Closed mih closed 6 years ago
perhaps we can chat about this early this week. specifically with respect to the examples in the following plan:
Introduction to reproducible neuroimaging: motivations
David Kennedy, University of Massachusetts, United States
8:30-10:00
FAIR Data - BIDS datasets
Jeffrey Grethe [presenting] and Maryann Martone, UCSD, United States
talk 1: Intro to FAIR
exercise: 16 attributes of FAIR - e.g.
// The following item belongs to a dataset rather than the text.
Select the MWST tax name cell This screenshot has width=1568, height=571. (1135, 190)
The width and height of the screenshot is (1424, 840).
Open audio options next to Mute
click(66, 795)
Is there a clear license, what is a PID, What is meant by metadata, …
link attributes for 2 modules below
talk 2: Standardization and BIDS
exercise: dicom to BIDS conversion exercise: basic conversion (tie in w/ ReproIn in next section)
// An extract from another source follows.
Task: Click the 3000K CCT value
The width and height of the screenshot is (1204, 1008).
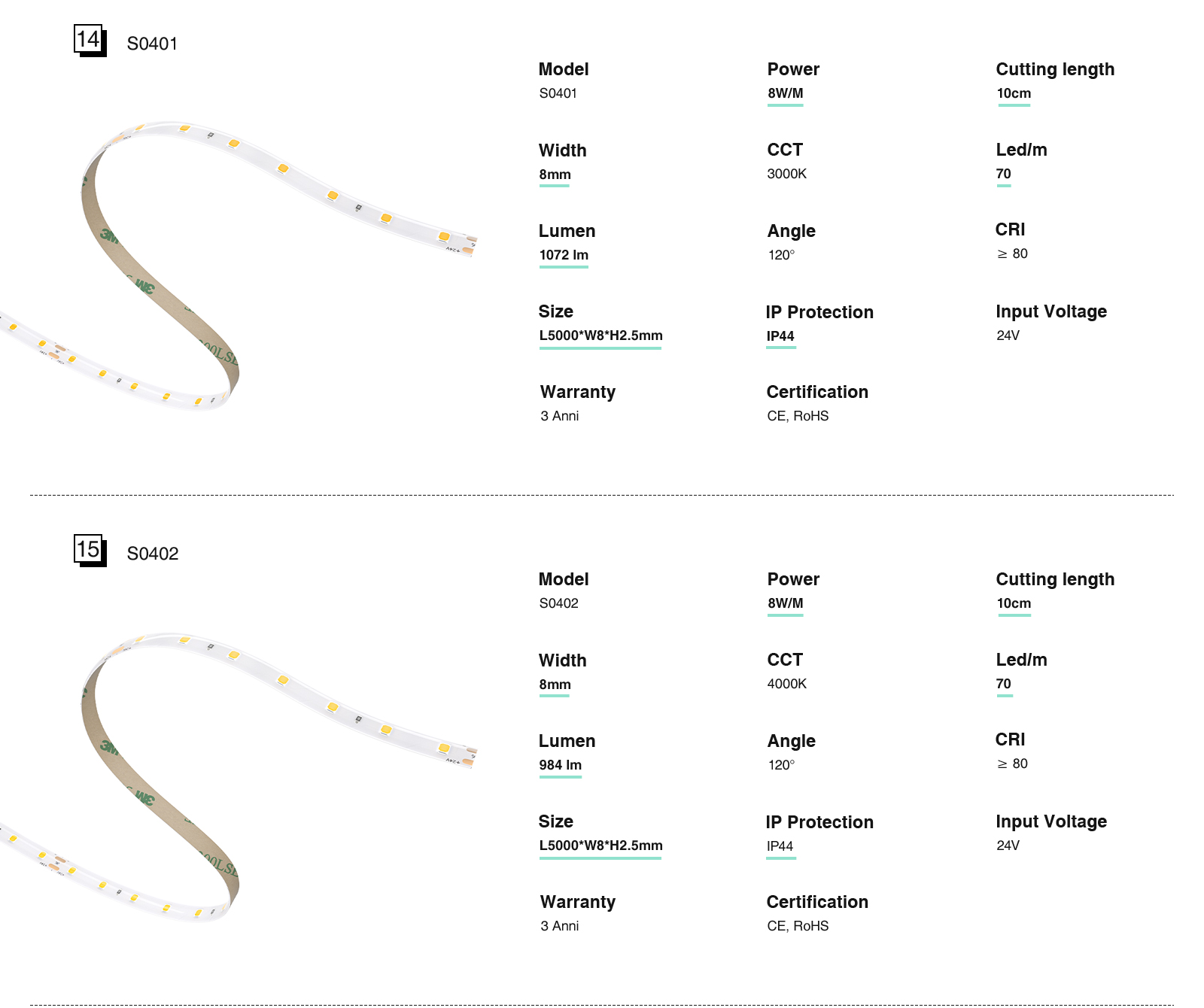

talk 3: FAIR Metadata: searching and using Scicrunch
exercise: BIDS metadata - participants.tsv and semantic annotation
talk 4: Brief Intro to NIDM
exercise: NIDM conversion tool to create sidecar file
10:00-10:15 coffee break
10:15-11:45
Computational basis
Yaroslav Halchenko, Dartmouth College, United States and Michael Hanke, Magdeburg Germany
talk 1: ReproIn : More on this?
Exercise:
talk 2: Git/GitAnnex/DataLad:
Exercise:
talk 3: Everything Else
Exercise:
12:00-13:00 Lunch
13:00-14:30 Neuroimaging Workflows
Dorota Jarecka and Satrajit Ghosh, MIT, United States, Camille Maumet, INRIA, France
talk 1: ReproFlow: Reusable scripts and environments, PROV
Exercise: Run, rinse, and repeat
talk 2: ReproEnv: Virtual machines/ContainersReproPaper, NIDM components
Exercise: Create different environments
[talk 3: ReproTest: Variability sources (analysis models, operating systems, software versions)]
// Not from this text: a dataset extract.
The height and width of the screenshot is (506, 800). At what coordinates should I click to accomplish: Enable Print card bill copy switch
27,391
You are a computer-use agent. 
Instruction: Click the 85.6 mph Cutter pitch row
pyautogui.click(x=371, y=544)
Exercise: Run analysis with different environments
14:30-14:45 Break
14:45-16:00 Statistics for reproducibility
Celia Greenwood, McGill University, Canada and Jean-Baptiste Poline, McGill University, Canada
Assumes we have a csv file with say 100 subjects and columns like: “age, sex, pheno1, pheno2… “
talk 1: evil p-value : what they are - and are not
Exercise: test with
talk 2:
Exercise:
talk 3:
Exercise:
16:00-16:30 Conclusion & Getting Feedback
Nina Preuss, Preuss Enterprises, United States
i think we need to clarify and enhance each exercise within the next week or two, and have multiple people go through the exercises well before the session.
with respect to images, perhaps we can do either:
a. several small images for each task (the granularity of the task can be established separately) b. one single image for everything
(a) is my current preference since it associates a small reusable component and allows easier maintenance of the image as software pieces change.
@satra I was aiming to fill the void of Yarik's and my exercises first .
re images: I am going for small ones (i.e. A). I see no advantage of B.
@mih - sounds good to me. i think there is some amount of redoing across exercises. just wanted to make sure we have a coherent picture.
we will try to finish the exercises for section 3 this coming week together with the talk outlines.
I see one disadvantage of A - we might end up with people who are running multiple containers at the same time and executing things in a wrong one.
@djarecka If you take a look the latest demo script you can see how much of container selection people would have to make in the datalad world:
https://github.com/mih/ohbm2018-training/blob/master/fsl_glm_w_amazing_datalad.sh
Pretty much none. One step, one dataset, one container.
@mih - ok, I didn't realize that people will run one script with docker run inside. I will read carefully and test it this week!
https://myyoda.github.io/module-datalad/03-01-reproin/
Pretty much done.
Just FYI, stop me if this is all wrong.
Stuff is coming in via #4